**Supplied records**.
━━━
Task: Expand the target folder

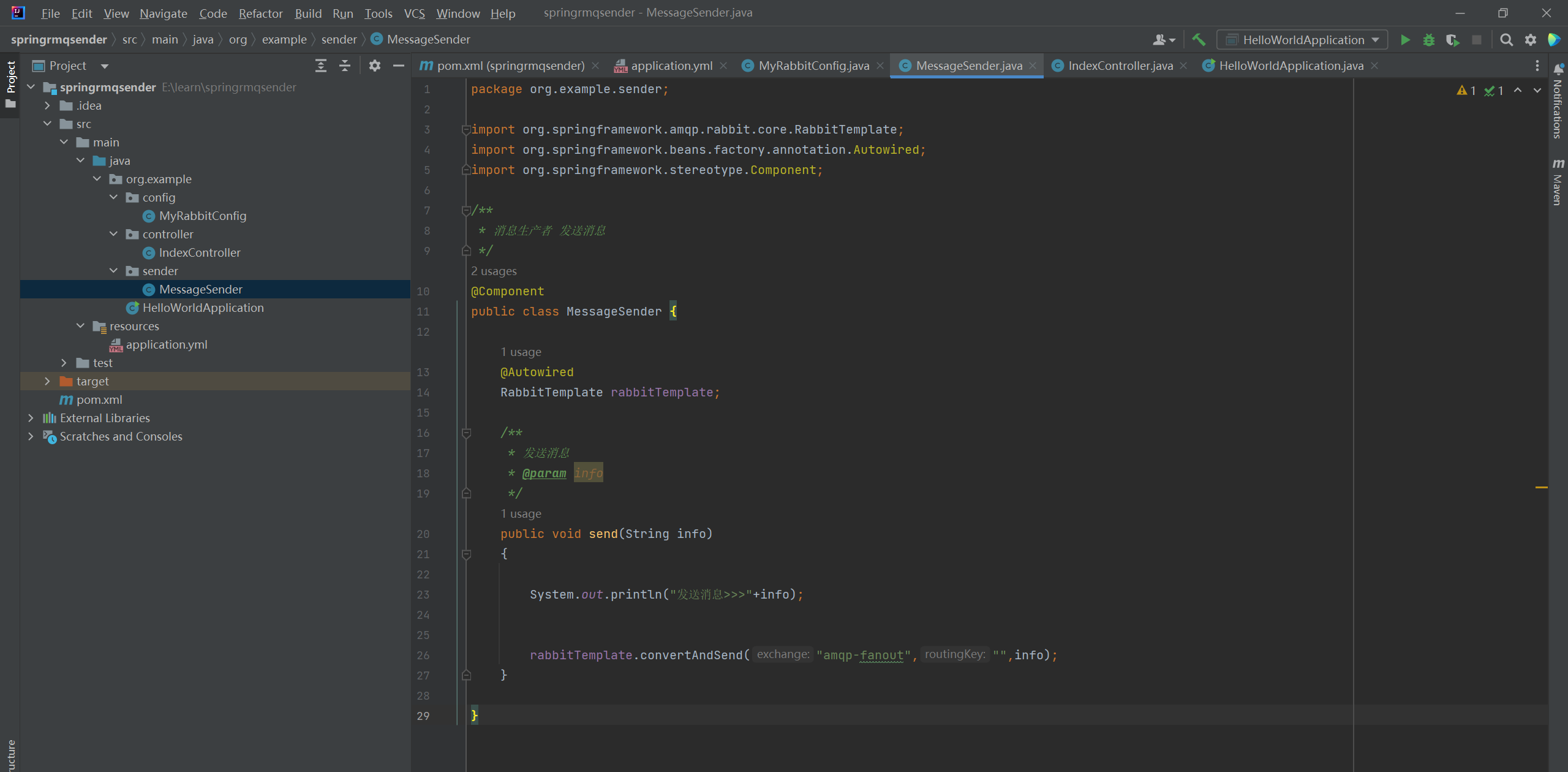Action: [x=47, y=381]
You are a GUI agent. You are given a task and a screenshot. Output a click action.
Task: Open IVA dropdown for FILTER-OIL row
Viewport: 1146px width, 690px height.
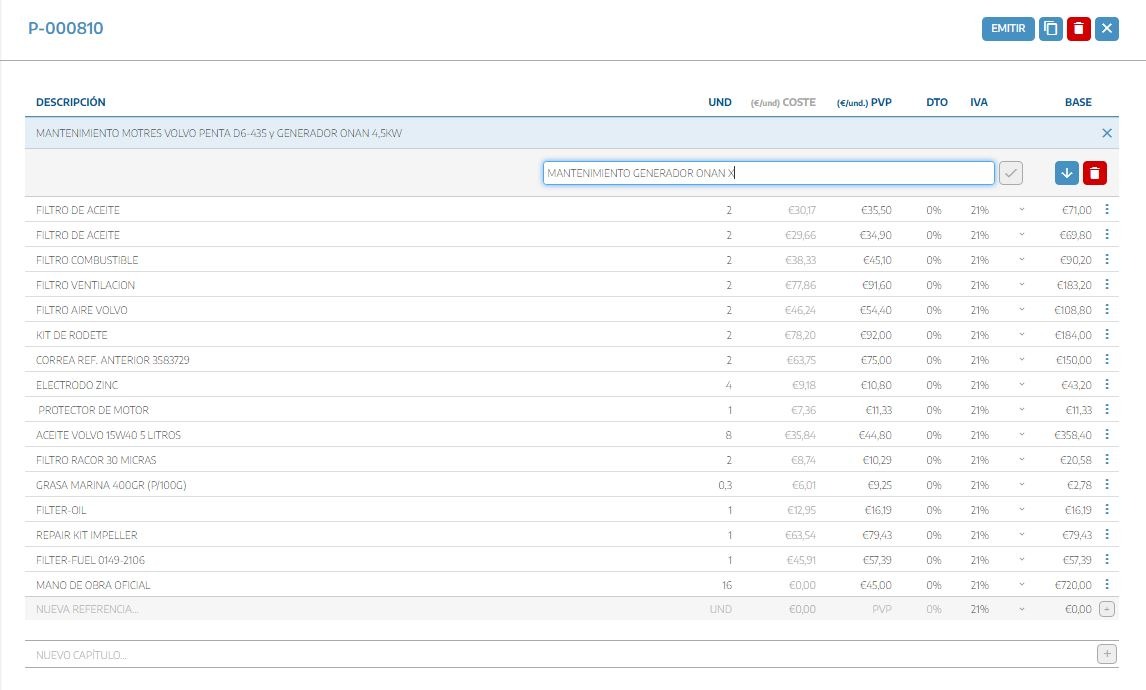[1021, 510]
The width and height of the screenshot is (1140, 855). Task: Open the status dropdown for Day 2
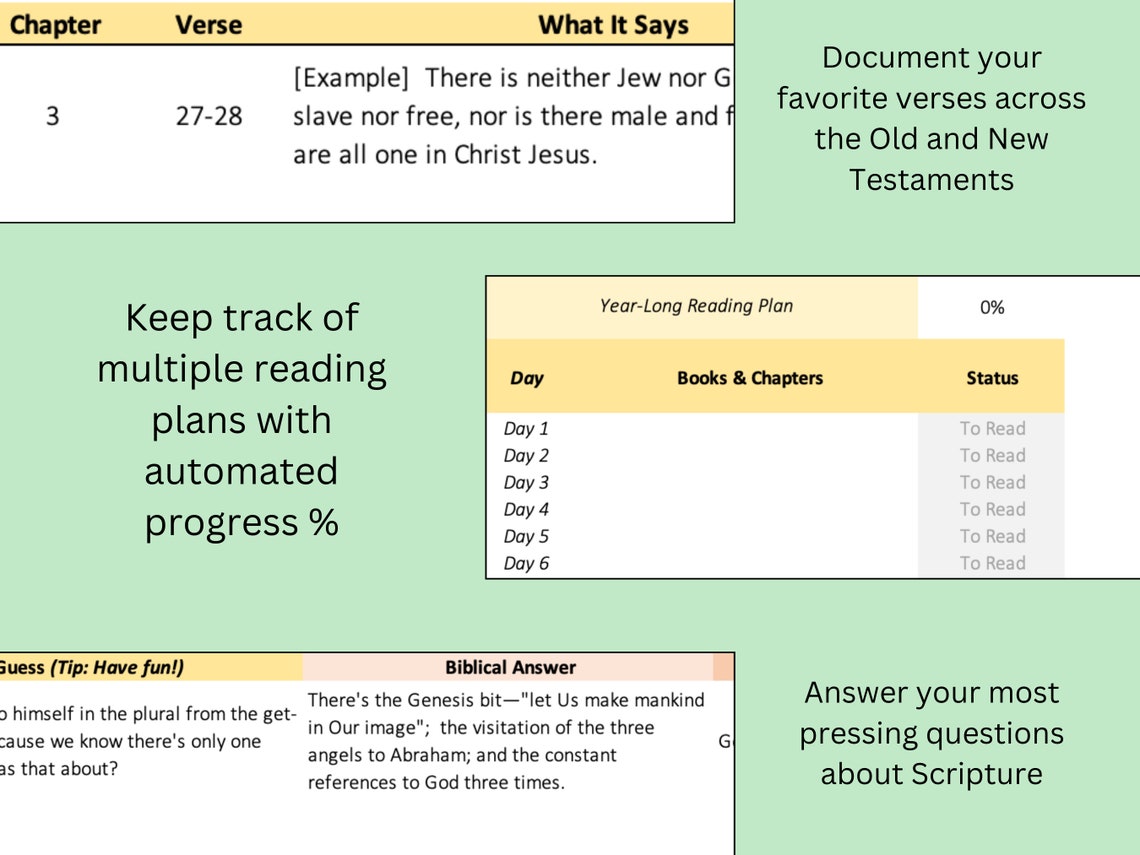pyautogui.click(x=992, y=455)
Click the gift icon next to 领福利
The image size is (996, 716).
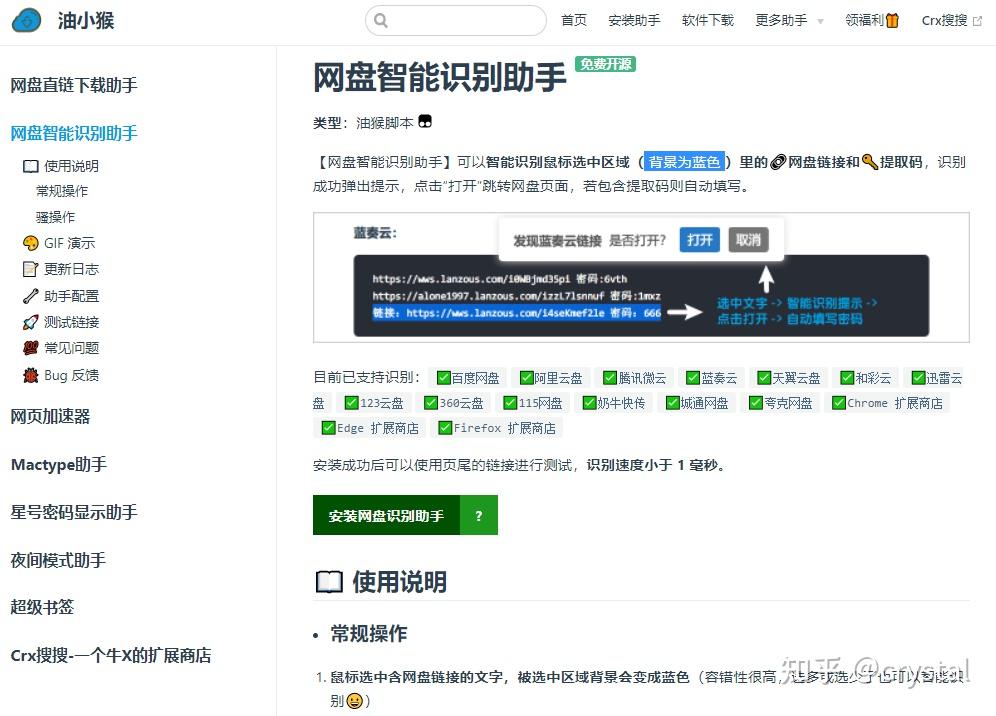893,19
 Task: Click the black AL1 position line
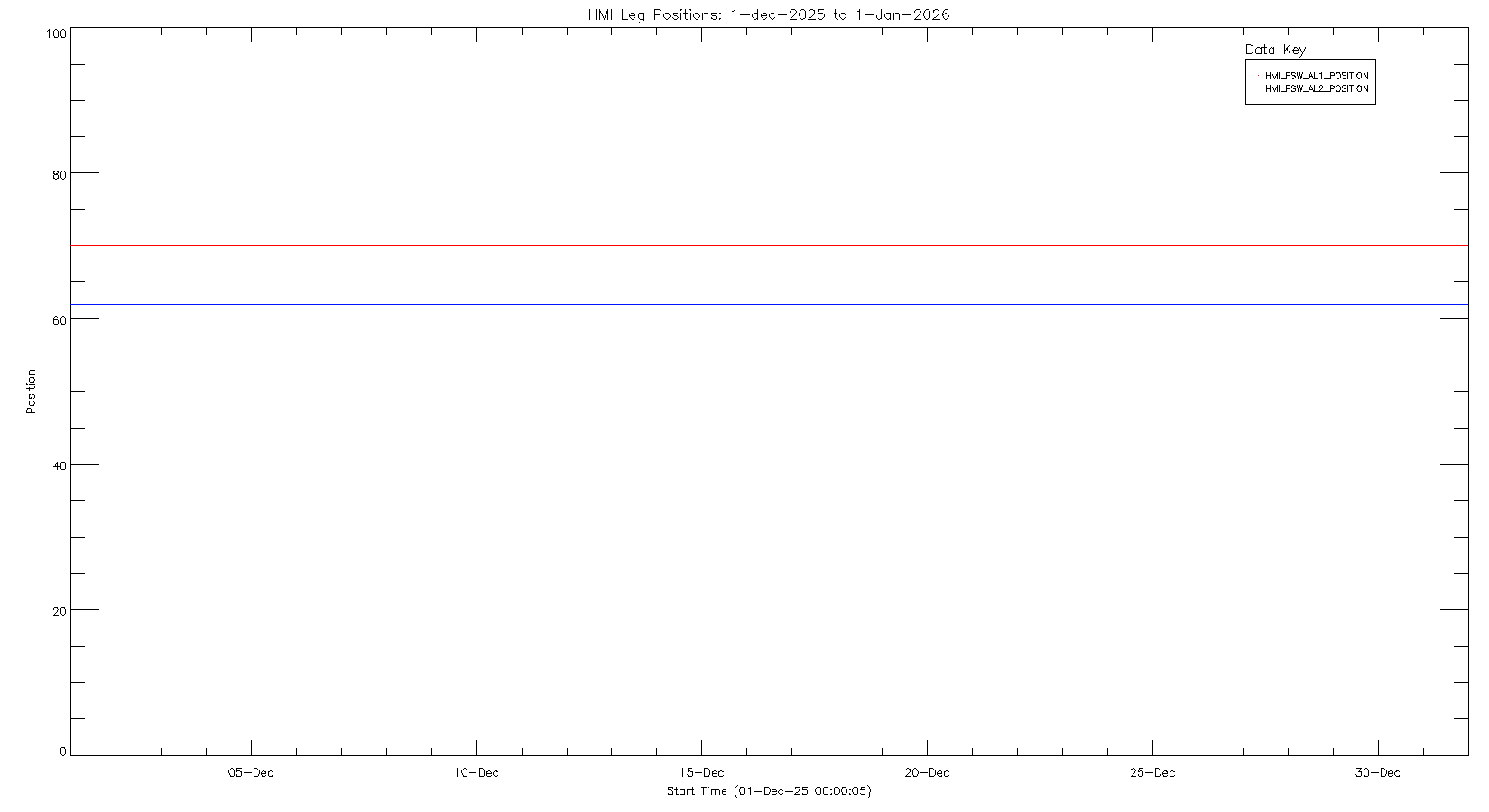[x=769, y=304]
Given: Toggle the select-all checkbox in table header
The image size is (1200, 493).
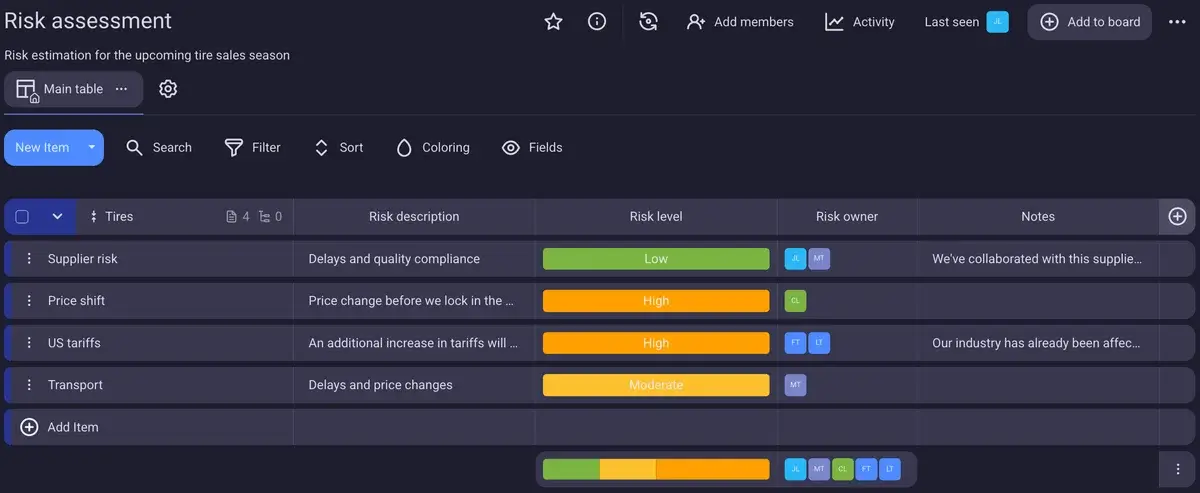Looking at the screenshot, I should coord(22,217).
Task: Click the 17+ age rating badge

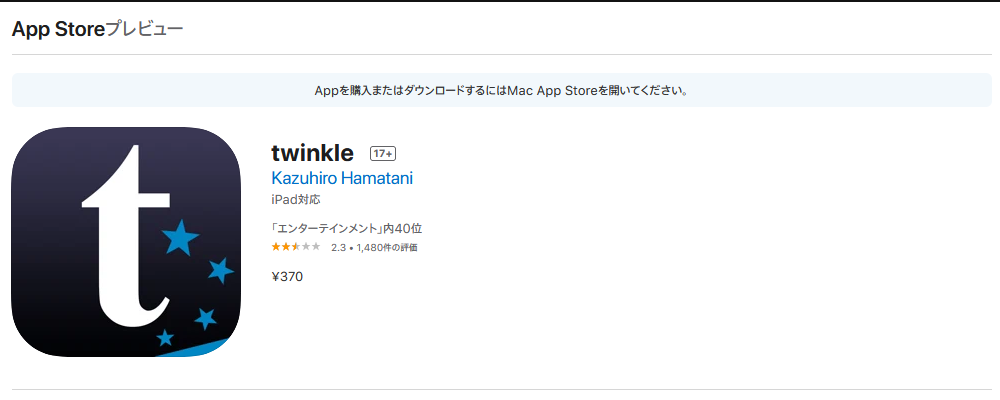Action: [383, 154]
━━━
**Your goal**.
Reproduce all of the data above word for word, leaving out the pictures.

**Answer to the exercise**.
Task: Expand the target folder

Action: [x=47, y=381]
You are a GUI agent. You are given a task and a screenshot. Output a click action.
Task: Open IVA dropdown for FILTER-OIL row
Viewport: 1146px width, 690px height.
[1021, 510]
The width and height of the screenshot is (1140, 855). Task: Open the status dropdown for Day 2
pyautogui.click(x=992, y=455)
Click the gift icon next to 领福利
The image size is (996, 716).
893,19
 Task: Click the black AL1 position line
[x=769, y=304]
Given: Toggle the select-all checkbox in table header
The image size is (1200, 493).
Looking at the screenshot, I should coord(22,217).
Task: Click the 17+ age rating badge

Action: [383, 154]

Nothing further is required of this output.